Читать книгу Bildband: Unsere Alpen. Ein einzigartiges Paradies und wie wir es erhalten können. Mit Skirennläufer Felix Neureuther in den Bergen wandern. - Felix Neureuther - Страница 9
Оглавление»Mein Platz des Friedens«
Felix Neureuthers Karriere als Skirennläufer hat mehr als 20 Jahre lang gedauert. Sie war gekennzeichnet durch große Erfolge, herbe Rückschläge und viele Comebacks. Jetzt will der zweifache Familienvater Verantwortung für die Berge übernehmen und die Gesellschaft für ihren Schutz sensibilisieren. Wohl auch, weil die Berge und das Bergsteigen fester Bestandteil der Familien-Tradition sind. Eine Annäherung.

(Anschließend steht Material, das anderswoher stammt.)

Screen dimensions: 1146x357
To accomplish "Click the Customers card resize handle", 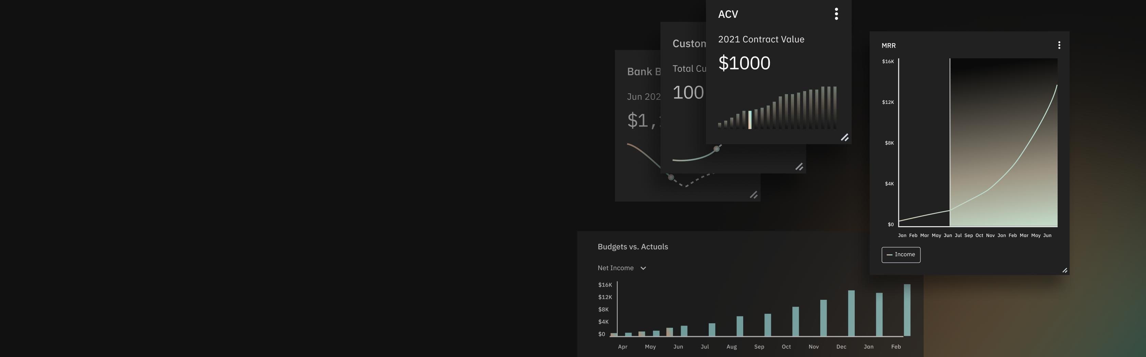I will coord(799,167).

Wenn man so will, dann hat Miriam Neureuther ihren Mann Felix eingenordet. Oder, anders ausgedrückt: Sie hat der zuvor zwischen den Magnetfeldern seines jungen Lebens wild ausschlagenden Kompassnadel eine Richtung gegeben. Miriam lebt Nachhaltigkeit, so gut es als Mutter zweier Kinder eben möglich ist. Sie verzichtet auf Plastik, meidet generell Verpackungen, kauft Bio-Produkte und steigt nicht gerne ins Auto. Schaut, dass sie unnötige Fahrten vermeidet. Dass sie ihren ökologischen Fußabdruck gegenüber früher kleiner macht. Und ihren Kindern und der gesamten Familie ein Vorbild ist.
Akrobat im Skizirkus
Felix denkt Nachhaltigkeit jetzt immer öfter. Weil er seit Langem fühlt, dass es so wie bisher nicht mehr weitergehen kann. Immer öfter handelt er auch danach und lässt sich, gerade von Miriam, dabei leiten. Beide kommen aus dem Leistungssport, einem, der landläufig oft »alpiner Skizirkus« genannt wird. Zirkus trifft die Sache ganz gut, denn der Rennbetrieb ist eine über die Kontinente wandernde Manege mit vielen klar verteilten Rollen doch nur wenigen, die im Rampenlicht stehen. Das wechselt für gewöhnlich Jahr für Jahr, manche Artisten halten sich über eine gewisse Zeit, bis sie irgendwann so oft vom Hochseil heruntergefallen sind, dass es einfach nicht mehr geht. Felix hielt sich lange in diesem Zirkus, bisweilen hieß es, dass er seine Kunststücke nicht mehr in höchster Qualität vollbringen können würde. Doch er zeigte sie wieder und wieder, manchmal mit zusammengebissenen Zähnen, wenn er wieder einmal eine Verletzung hatte, die noch nicht ausgeheilt war. Zum Beispiel nach einem Autounfall im Februar 2014, der bei der Fahrt zum Flughafen München passierte und bei dem er sich ein Schleudertrauma zuzog, die Bänder im Nacken zerrte und zwei Rippen prellte. Er flog trotzdem zur Winter-Olympiade nach Sotschi, flachste über sein Missgeschick, trainierte mit Halskrause, startete im Slalom (ausgeschieden) und wurde 8. im Riesenslalom. Ein Kraftakt, aber auch ein Kunststück.
Brutaler Betrieb
Eines war der Ski-Zirkus nie: nachhaltig. Heute in Val d’Isere, morgen in Sotschi, zwei Tage später in Furano (Japan). Von den Sommer-Trainingslagern in den Anden und an den hohen Gletschern der Alpen in Zermatt oder Saas-Fee gar nicht zu sprechen. Ein Tross, der ständig um die Welt zieht, dessen tiefere, bisweilen unmenschlichen Gesetze der Zuschauer am Bildschirm nicht mitbekommt. Es sei denn, er hat einen dokumentarischen Film wie »Die Streif« gesehen. Ein sich immer schneller drehender Betrieb, dessen Zentrifugalkräfte den einen sportlichen Hoffnungsträger und die andere hochtalentierte Nachwuchsläuferin aus der Bahn werfen, bevor er oder sie sich selbst oder die Trainer/in und Manager/in ihm/ihr ein Denkmal setzen können. Brutaler Betrieb, könnte man sagen, und ab und an bekommt der Zuschauer bei einem fulminanten Sturz im Rennen mit, was für die Skifahrerinnen und -fahrer auf dem Spiel steht. Ihre Gesundheit, ihre Zukunft, ihre Selbstbestimmung.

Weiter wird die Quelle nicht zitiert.